Dans l’arrêt LUKSAN CJUE du 9 février 2012, la Cour reconnaît la qualité d’auteur au réalisateur d’une œuvre cinématographique. Elle en déduit que si une législation peut prévoir une présomption de cession des droits du réalisateur au producteur de l’œuvre, elle ne peut prévoir une présomption irréfragable (c’était le cas de la loi autrichienne). Le réalisateur peut donc se réserver des droits par contrat. La Cour précise aussi que la rémunération due au réalisateur au titre de l’exception pour copie privée ne peut faire l’objet d’une présomption légale, irréfragable ou non.

La Cour se fonde sur le droit de l’Union, notamment les directives « location-prêt », « satellite », « durée », « DADVSI », en écartant l’article 14bis de la convention de Berne qui prévoit la possibilité pour ses membres d’édicter une présomption irréfragable.

La Cour rappelle en particulier qu’aux termes de l’article 17, paragraphe 1, de la charte des droits fondamentaux de l’Union européenne, « toute personne a le droit de jouir de la propriété des biens qu’elle a acquis légalement, de les utiliser, d’en disposer et de les léguer. « Nul ne peut être privé de sa propriété, si ce n’est pour cause d’utilité publique, dans des cas et des conditions prévus par une loi et moyennant en temps utile une juste indemnité pour sa perte. « L’usage des biens peut être réglementé par la loi dans la mesure nécessaire à l’intérêt général. « Le paragraphe 2 de ce même article dispose que la propriété intellectuelle est protégée. »

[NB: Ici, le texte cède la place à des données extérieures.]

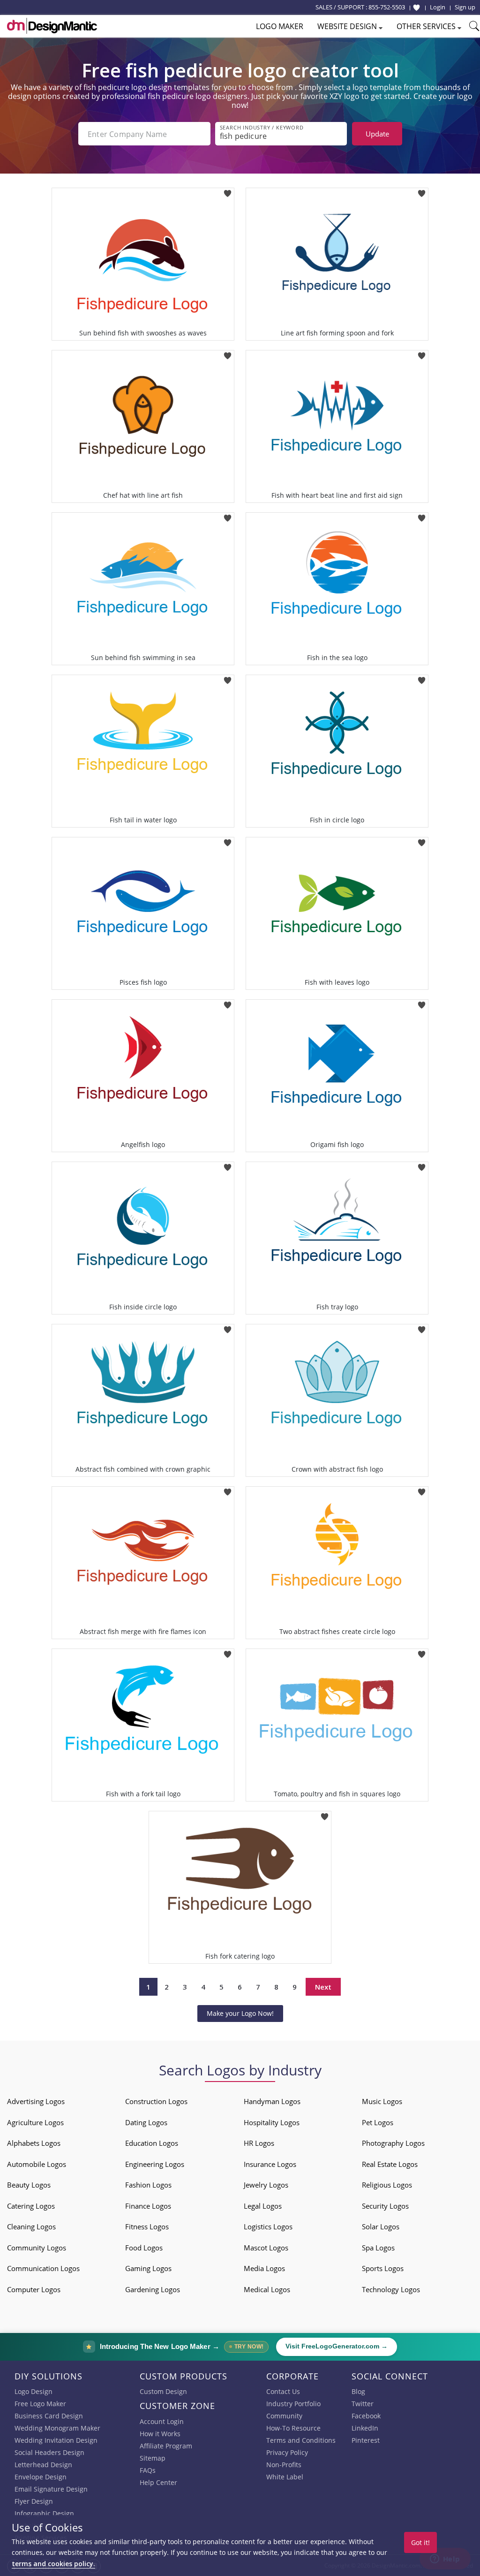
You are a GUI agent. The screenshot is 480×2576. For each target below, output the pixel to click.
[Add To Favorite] (227, 190)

Elle précise que le réalisateur principal de l’œuvre cinématographique doit être regardé comme ayant légalement acquis, en vertu du droit de l’Union, le droit de jouir de la propriété intellectuelle de cette œuvre et que « dans ces conditions, le fait qu’une législation nationale lui refuse les droits d’exploitation en cause équivaudrait à le priver de son droit de propriété intellectuelle légalement acquis. »

Cette jurisprudence a-t-elle vocation à s’étendre à d’autres auteurs, à d’autres œuvres ? Ce n’est pas à exclure étant donné la force et la généralité avec laquelle la Cour rappelle l’enracinement du droit d’auteur dans le droit de propriété. C’est cet enracinement qui était d’ailleurs rappelé avec force déjà à l’époque Révolutionnaire, cf.débats des lois des 19 et 24 juillet 1793 (« décret relatif au droit de propriété des auteurs d’écrits en tout genre, compositeurs de musique, peintres et dessinateurs »). On peut toutefois continuer à regretter qu’aucune référence ne soit faite au droit d’auteur comme droit et expression de la personnalité, raison qui permet traditionnellement de mieux justifier des limitations à la cessibilité des droits d’auteur.